I don’t mean to make light of the students who died or were wounded, but I’ve yet to hear any stories of true heroism among them. Most just didn’t have the time to react, or were just trying desperately to escape. What’s happening in Iraq and Afghanistan every single day, that’s heroism. Soldiers going into dangerous neighborhoods in order to root out the enemy and restore peace, driving down dangerous roads littered with road-side bombs in order to provide a fighting chance for those who really desire democracy, and crawling into burning vehicles, risking their very lives to save the life of just one fallen comrade. The VT shootings are tragic, yes, but they are not so tragic nor heroic to warrant our national symbol lowered to the mourning position. if we’re going to do it for them, then why not all the other school violence? Domestic violence every day? Every officer killed in the line of duty every day? Do you see what I mean? Lowering our national flag is supposed to mark a significant national loss, not individual tragedies. 

Indeed, even soldiers are wondering what’s going on. One soldier took the time to write an opinion piece questioning why Bush would order the flags lowered for students of what now looks for all the world like a random act of violence done by a very sick individual, but states will not lower it for the soldiers from their state who die protecting our rights to freedom (and flag lowering) every single day. What gives?

Marti brings up another issue that’s even closer to my heart: people who are hurting, and our international mission/purpose as a Community of followers of Jesus.

> _Dataset extract_:
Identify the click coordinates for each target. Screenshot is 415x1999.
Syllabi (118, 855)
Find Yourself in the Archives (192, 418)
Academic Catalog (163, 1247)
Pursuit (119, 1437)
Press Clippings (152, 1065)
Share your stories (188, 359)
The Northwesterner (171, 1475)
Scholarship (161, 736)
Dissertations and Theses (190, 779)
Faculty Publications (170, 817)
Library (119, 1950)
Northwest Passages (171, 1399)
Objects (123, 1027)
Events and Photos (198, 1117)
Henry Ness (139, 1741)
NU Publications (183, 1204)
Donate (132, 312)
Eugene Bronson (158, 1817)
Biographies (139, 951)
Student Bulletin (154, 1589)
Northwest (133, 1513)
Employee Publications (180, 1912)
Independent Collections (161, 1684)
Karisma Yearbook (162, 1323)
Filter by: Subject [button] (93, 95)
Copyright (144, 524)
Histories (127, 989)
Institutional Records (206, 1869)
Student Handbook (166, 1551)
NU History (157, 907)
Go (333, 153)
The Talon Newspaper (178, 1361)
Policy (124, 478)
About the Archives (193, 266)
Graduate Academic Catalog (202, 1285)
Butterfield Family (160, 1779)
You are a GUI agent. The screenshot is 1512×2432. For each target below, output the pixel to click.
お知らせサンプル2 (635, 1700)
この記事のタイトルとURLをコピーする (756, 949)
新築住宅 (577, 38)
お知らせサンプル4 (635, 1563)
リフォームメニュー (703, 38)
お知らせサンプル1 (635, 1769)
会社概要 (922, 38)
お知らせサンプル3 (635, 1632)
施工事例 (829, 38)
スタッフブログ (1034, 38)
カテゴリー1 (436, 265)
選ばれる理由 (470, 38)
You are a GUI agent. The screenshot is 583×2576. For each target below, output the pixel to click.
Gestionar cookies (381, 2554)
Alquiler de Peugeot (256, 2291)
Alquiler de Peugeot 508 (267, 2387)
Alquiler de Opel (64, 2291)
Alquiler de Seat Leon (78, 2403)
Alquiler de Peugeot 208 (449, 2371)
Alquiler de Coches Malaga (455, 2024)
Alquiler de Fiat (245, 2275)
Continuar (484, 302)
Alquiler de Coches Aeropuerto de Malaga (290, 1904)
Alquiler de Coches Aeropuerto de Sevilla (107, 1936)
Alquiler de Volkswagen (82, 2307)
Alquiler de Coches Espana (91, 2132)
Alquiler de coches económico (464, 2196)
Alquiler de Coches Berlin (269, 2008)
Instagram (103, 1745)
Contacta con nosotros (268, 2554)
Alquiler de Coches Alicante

> _Instructions to follow_: Pick up the post about lowering the flag for the VT shootings after its final sentence and keep writing it in the same voice. The items come from a separate, unrelated source.

> _Response box_:
…at a church retreat this weekend they had us read out the names of the kids who died. Thirty-some senseless deaths… but are they more tragic than others? I felt the same twinge I’d felt at the office, trying to decide if we needed to pray about the Virginia situation, instead, when I had prepared stuff for us to pray about regarding the significant religious persecution going on in Ethiopia and Nigeria; more believers have been martyred in both places recently. (emphasis mine)

A church has daily updates on the kid with cancer while nobody notices the old woman wasting away in depression. Or worse, bitterness. Not so cuddly.

So: what gets attention, what does not, is not fair, is not even.

What is it that causes us to be more moved by students killed in a random act of violence than the thousands killed purposely and specifically because of their religious beliefs? The former is just tragic, while the latter is an abomination that ought to stir some semblance of righteous anger within us. Hopefully enough to do something.

Church, what is it about us/in us that we  are more apt to pray for a boy with cancer than search for, pray for and walk beside the bitter woman struggling with depression? Why are we more apt to pray for people hurting in another state than we are for our own persecuted brothers and sisters in another country?

What are we reminding ourselves of when we "read out the names of the kids who died"? What purpose does that serve, really? Yeah, okay, God can use anything to bring our attention back to Himself. But It seems to me all we’re doing with that is reminding ourselves of our own mortality, rather than turning our attention toward God. Shouldn’t we, instead, be reminding ourselves of our responsibilities before God to the world? Look, I’m not talking about America here. At least not in the America The Nation sense. I’m talking about followers of Christ who by living here in America have been given incredible blessings from God when He determined this time and this place in history for us to be born.

"From one man he made every nation of men, that they should inhabit the whole earth; and he determined the times set for them and the exact places where they should live. God did this so that men would seek him and perhaps reach out for him and find him, though he is not far from each one of us."  Acts 17:26-27 (emphasis mine)

We, the community of followers of Jesus in the US, have been chosen and determined by God to be Americans at this very time. Appointed by God, ya’ll! That’s huge! Do you get it? He. Chose. Us. Why? Beats the hell outa me. We ain’t nothing special. But here we are. And with great privilege and blessing comes great responsibility.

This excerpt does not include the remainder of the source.